In knee kinematics, the pediatric cancer survivor group demonstrated reduced flexion during loading response and mild hyperextension during mid-stance, suggesting possible impairment in eccentric quadriceps control. These deviations may also be influenced by altered proprioception, joint stiffness, or secondary musculoskeletal adaptations following chemotherapy or reduced physical activity [16,25]. Increased knee flexion during swing may represent a compensatory strategy to ensure adequate foot clearance in the presence of distal weakness or proprioceptive deficits. Similar patterns have been reported in gait of patients with neurological disorders associated with muscle weakness [26]. Finally, regarding ankle motion, pronounced alterations were observed. Both limbs exhibited excessive plantarflexion at heel strike and reduced dorsiflexion during stance, combined with diminished plantarflexion during pre-swing and limited dorsiflexion during swing. These patterns may be associated with distal weakness, partial footdrop associated with CIPN, or reduced ankle mobility and triceps surae function secondary to inactivity or treatment-related deconditioning [27,28]. Consequently, these deficits likely contribute to diminished push-off capacity and less efficient forward progression. Consistent with this interpretation, the sagittal deviations at the knee and ankle showed large effect sizes, indicating a magnitude of impairment that is relevant for clinical assessment and may warrant targeted rehabilitative intervention.

Complementing the kinematic findings, kinetic analyses revealed no significant differences at the hip or knee, whereas plantarflexor moments during terminal stance and pre-swing were reduced in the experimental group. Similarly, ground reaction force data showed a diminished first peak corresponding to initial loading and a reduced second peak during foot-off. From a clinical standpoint, these kinetic alterations were associated with large effect sizes, indicating that the magnitude of these deficits is substantial and likely to have a meaningful impact on gait performance and functional propulsion. These kinetic alterations may reinforce the hypothesis of impaired distal motor control and reduced propulsion, which could be associated with CIPN, as well as by generalized weakness or decreased neuromuscular conditioning.

The overall gait pattern observed—characterized by slower velocity, pelvic instability, reduced hip extension, knee hyperextension during stance, and distal kinetic deficits—may indicate persistent neuromuscular impairment in leukemia survivors following chemotherapy. These alterations are multifactorial, involving potential neurotoxic damage, central motor control changes, and secondary deconditioning. Importantly, these findings align with growing evidence linking cumulative exposure to vincristine and methotrexate with decreased strength, range of motion, and physical performance in long-term survivors [26].

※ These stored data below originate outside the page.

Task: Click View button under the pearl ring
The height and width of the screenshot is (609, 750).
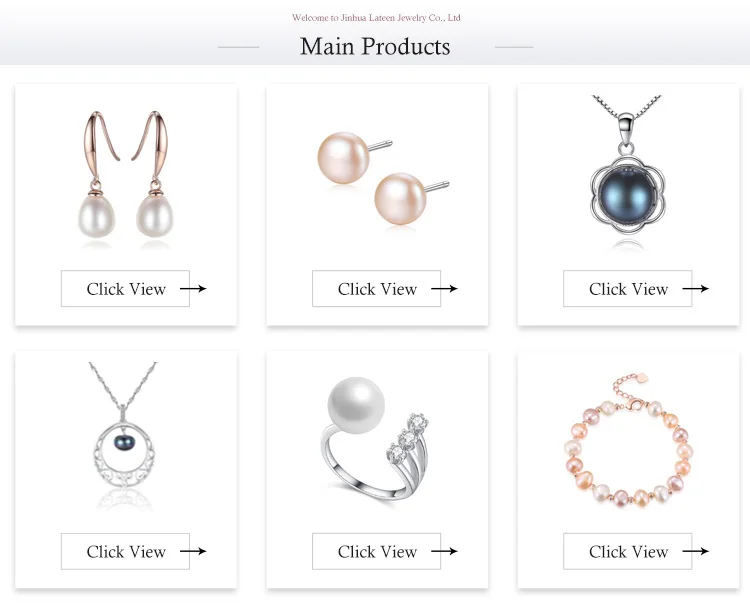Action: point(376,551)

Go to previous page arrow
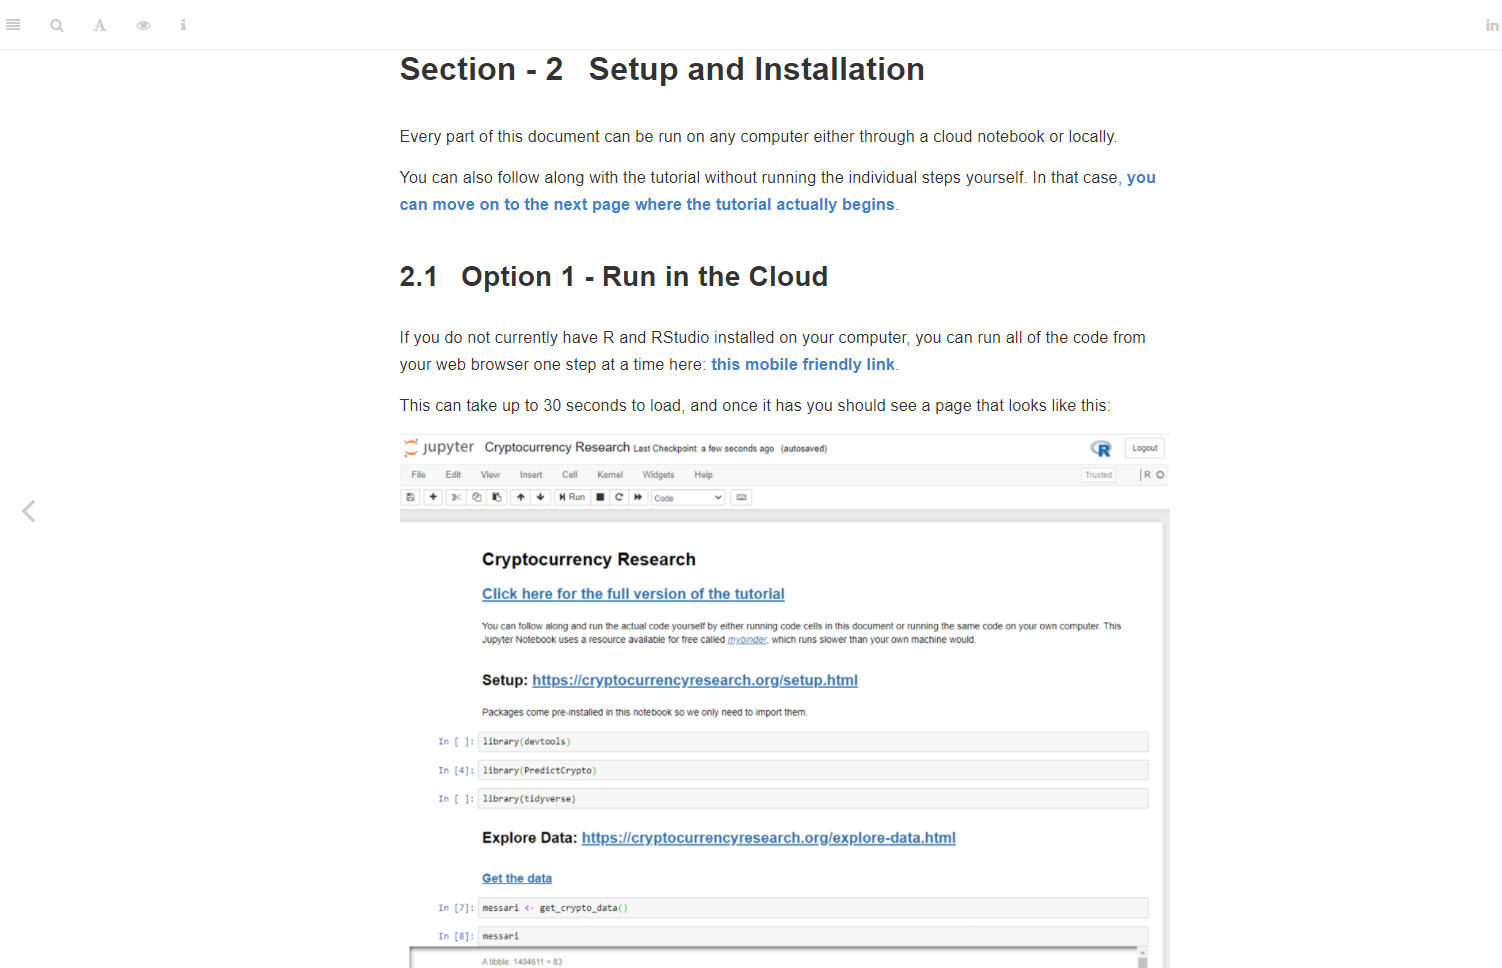point(29,511)
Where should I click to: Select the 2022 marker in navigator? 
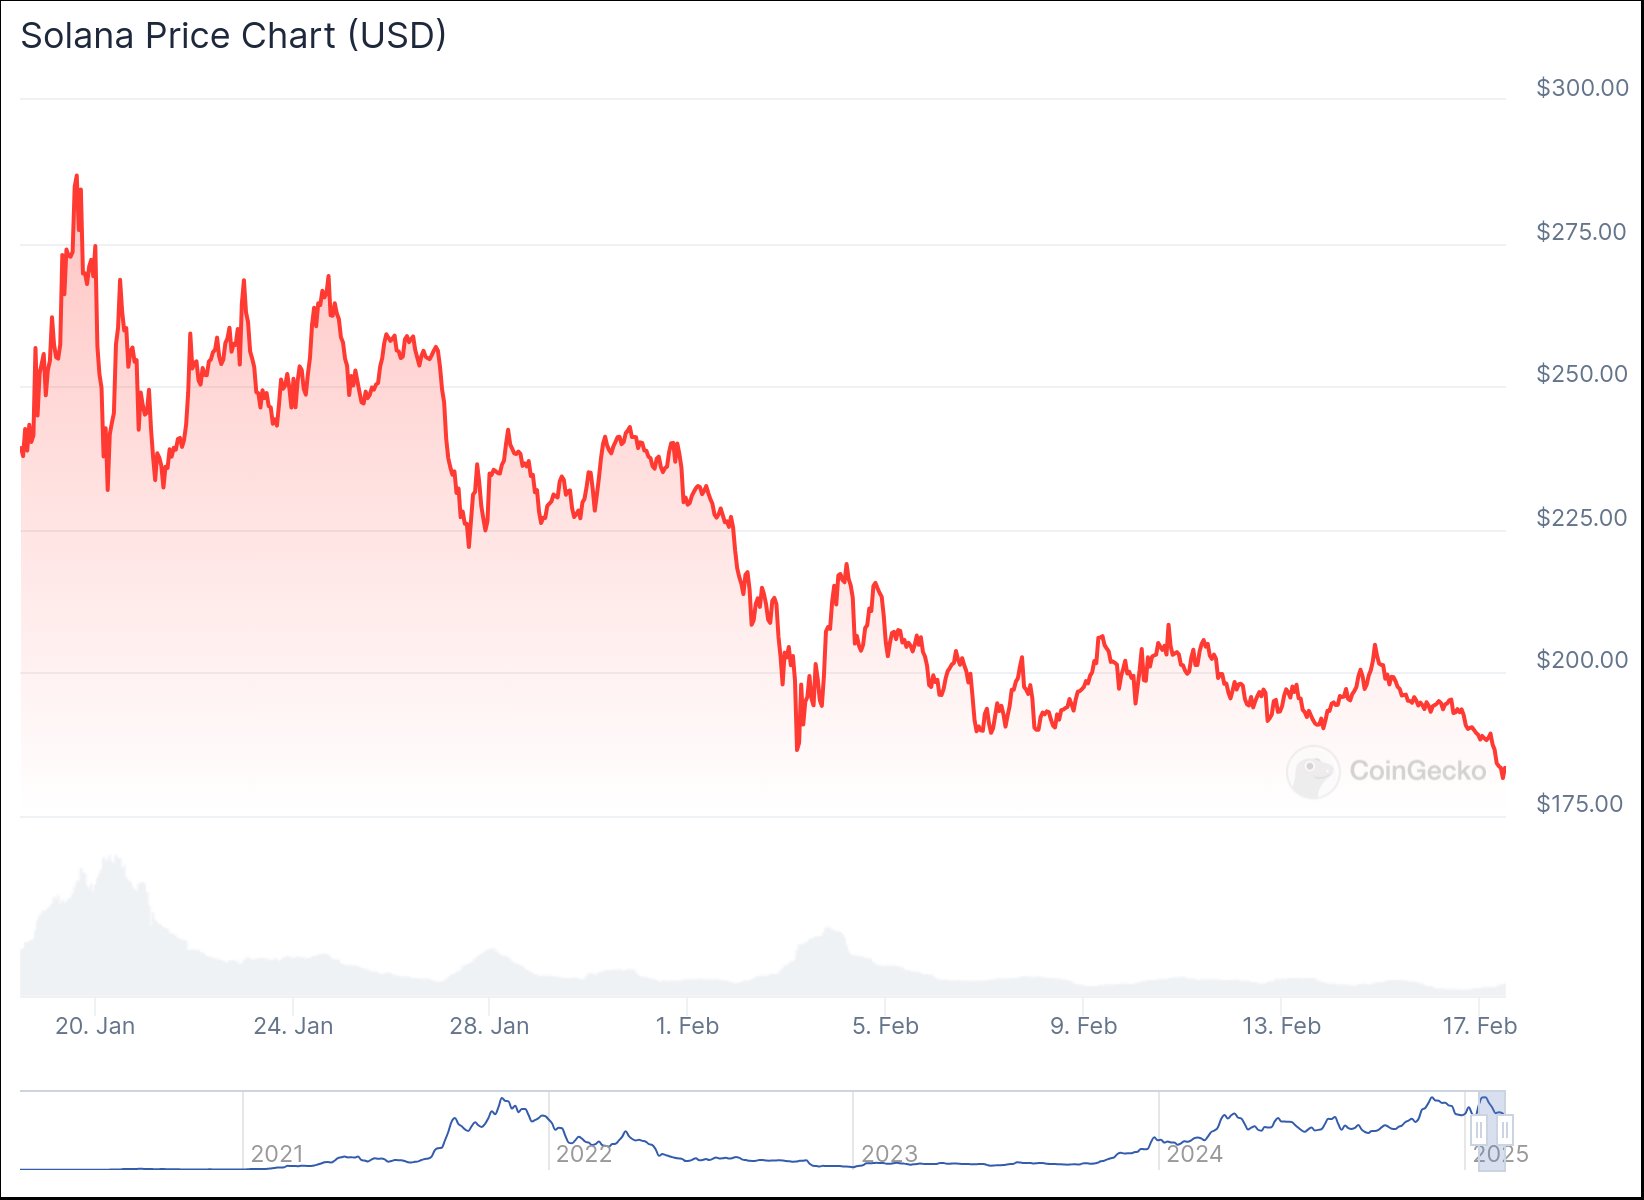click(584, 1154)
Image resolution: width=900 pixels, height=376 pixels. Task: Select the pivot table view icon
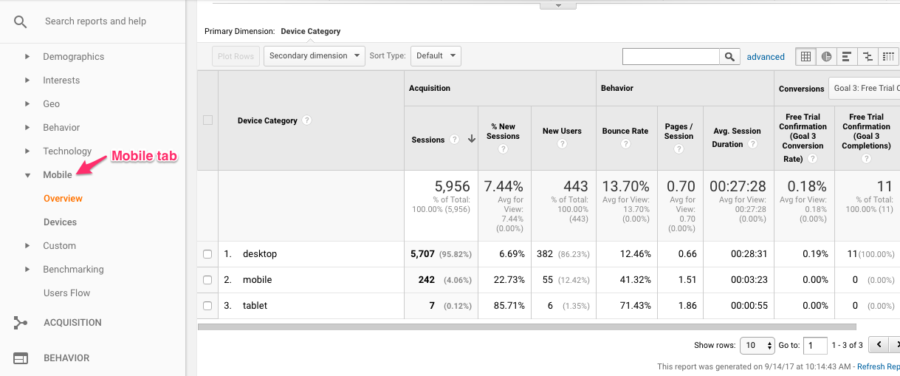888,56
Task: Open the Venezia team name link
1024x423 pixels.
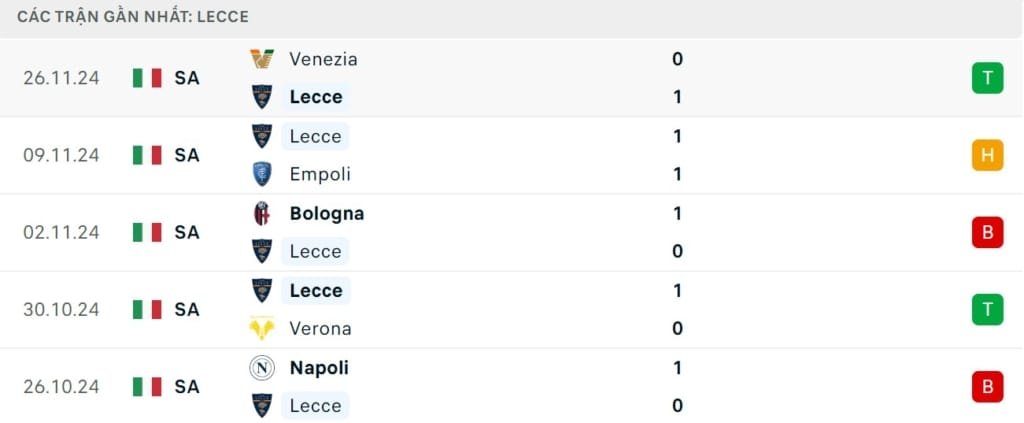Action: (x=323, y=59)
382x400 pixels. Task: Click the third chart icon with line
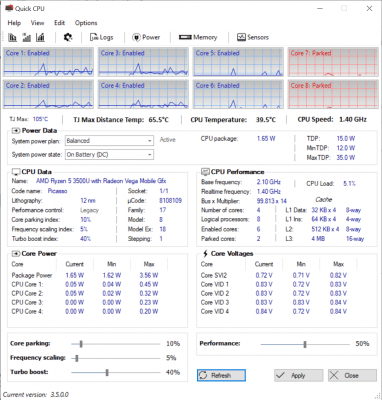41,37
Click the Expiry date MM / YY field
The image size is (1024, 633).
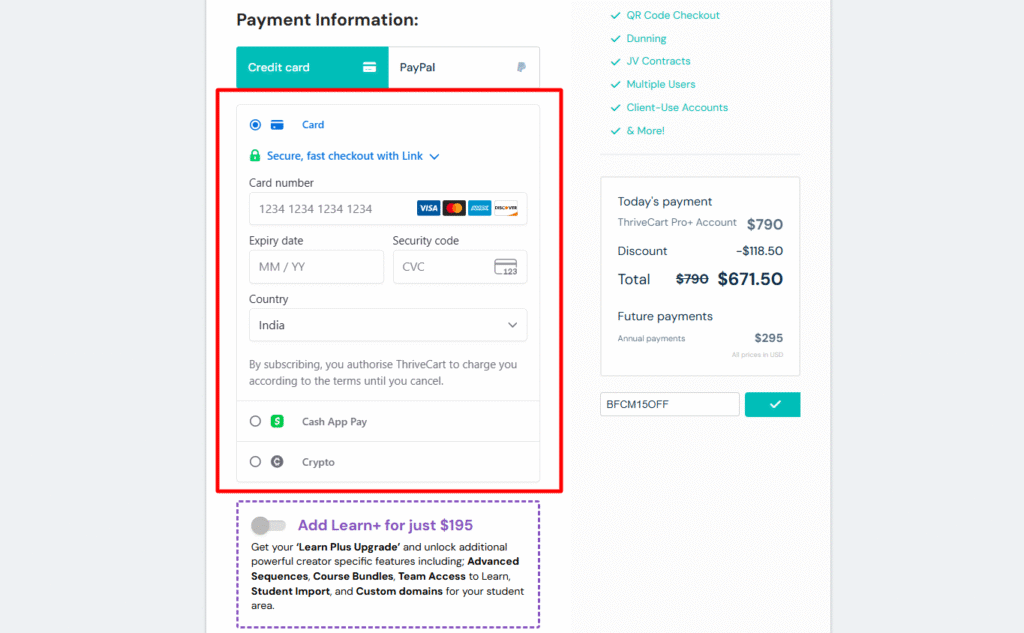(x=316, y=267)
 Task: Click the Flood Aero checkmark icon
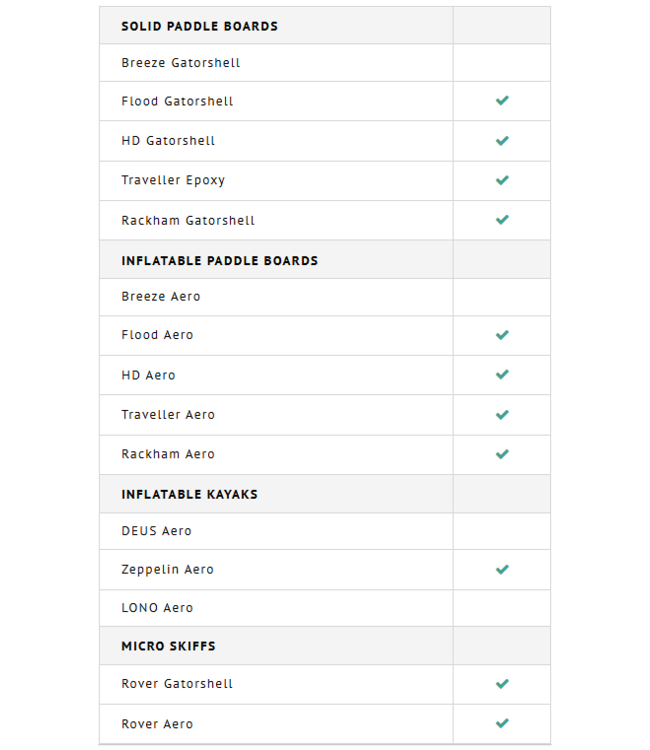click(x=502, y=335)
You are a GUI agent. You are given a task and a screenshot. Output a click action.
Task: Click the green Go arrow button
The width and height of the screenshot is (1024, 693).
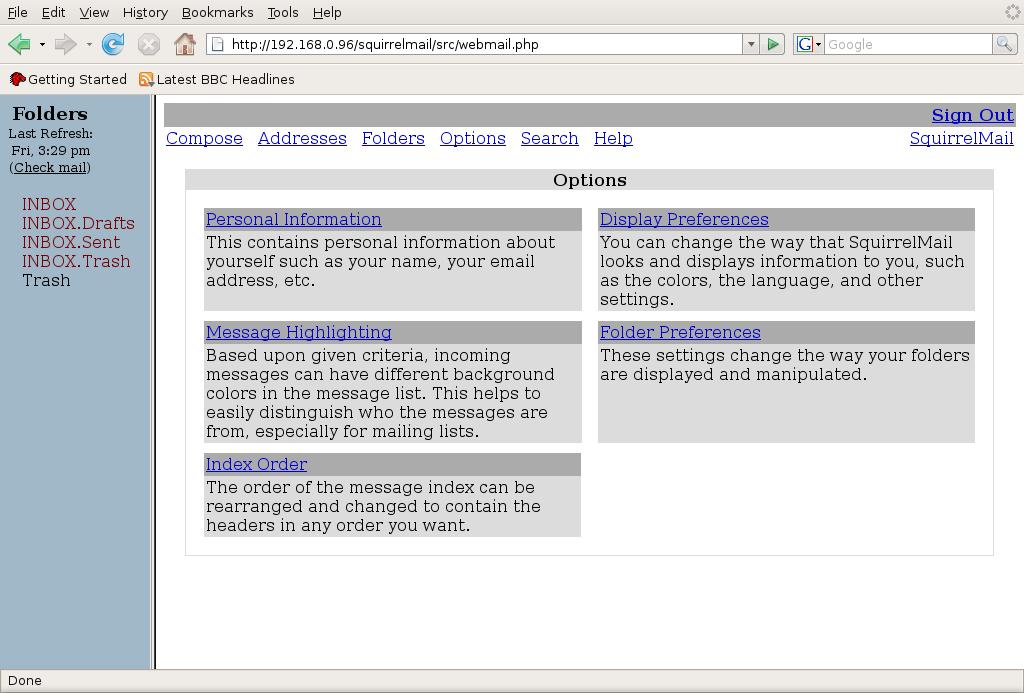click(772, 44)
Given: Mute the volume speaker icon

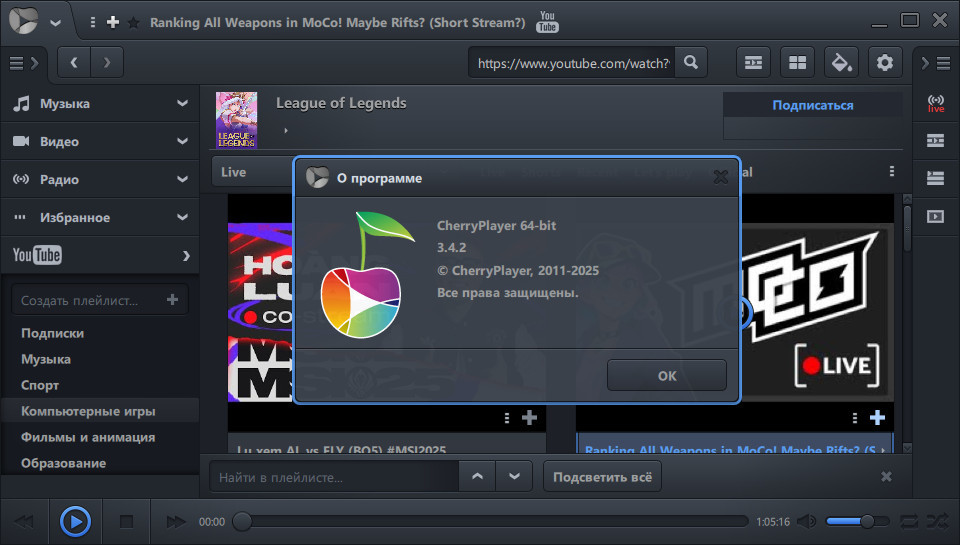Looking at the screenshot, I should click(x=806, y=522).
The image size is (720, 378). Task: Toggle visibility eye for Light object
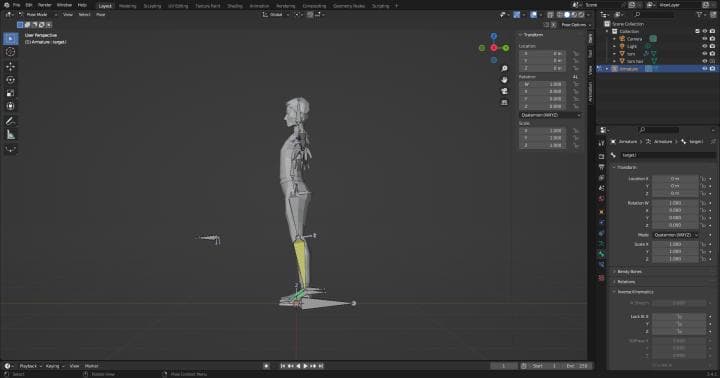[705, 46]
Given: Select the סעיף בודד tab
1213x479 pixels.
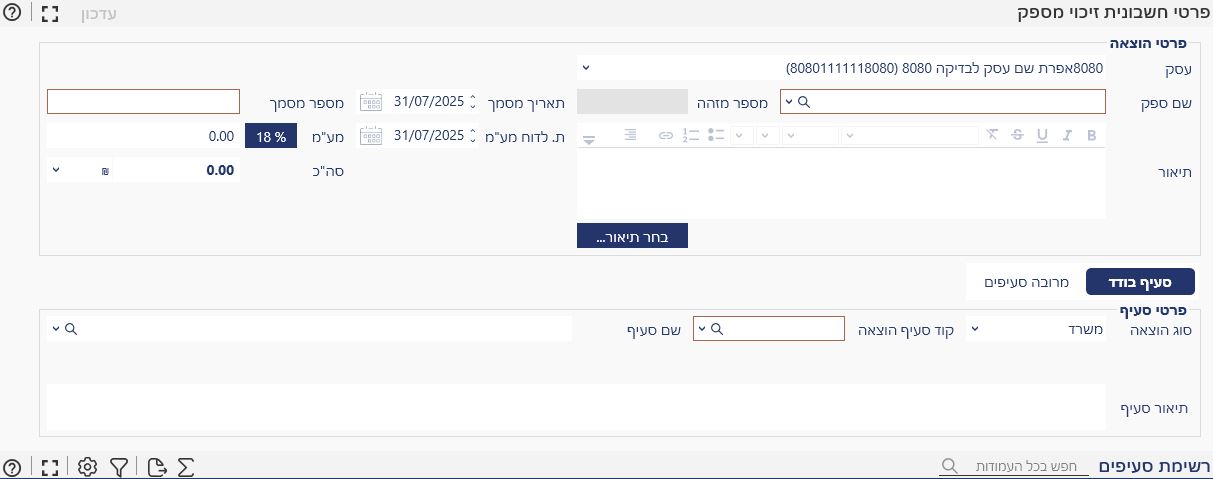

Precise assessment using high-resolution instrumental motion analysis systems allows for the objective detection of gait impairments in pediatric cancer survivors. This enables the establishment of targeted therapeutic goals aimed at addressing the specific deficits identified in this population. The results obtained using an optoelectronic motion analysis system highlight the importance of comprehensive clinical assessments to detect balance impairments and muscle weakness in pediatric cancer survivors treated with chemotherapy. Asking patients about muscle weakness and loss of balance may help assess fall risk and should be combined with objective measures of strength and balance, such as gait observation, Romberg testing, Timed Up & Go, and grip strength testing. Similar manifestations have been reported in adult cancer survivors, where these deficits are also associated with an increased risk of falls [29].

Limitations and Future Directions

This study has several limitations. First, the small sample size and wide age range (6–18 years) limit the generalizability of the findings, and although the sample size was relatively small. No formal priori sample size calculation was conducted due to the limited accessibility of this clinical population. Nonetheless, to contextualize the adequacy of the achieved sample, we considered what a priori calculation would typically require for this type of analysis. Using a two-tailed design for independent samples, an alpha level of 0.05, and 80% power, we adopted a large effect size (d = 0.8) as a reference value. This effect magnitude was selected because it is consistent with the average size of the meaningful differences observed across the most relevant kinematic variables in our dataset and aligns with the magnitude of gait alterations reported in prior pediatric oncology research. Under these parameters, the required sample size would have been 26 participants per group.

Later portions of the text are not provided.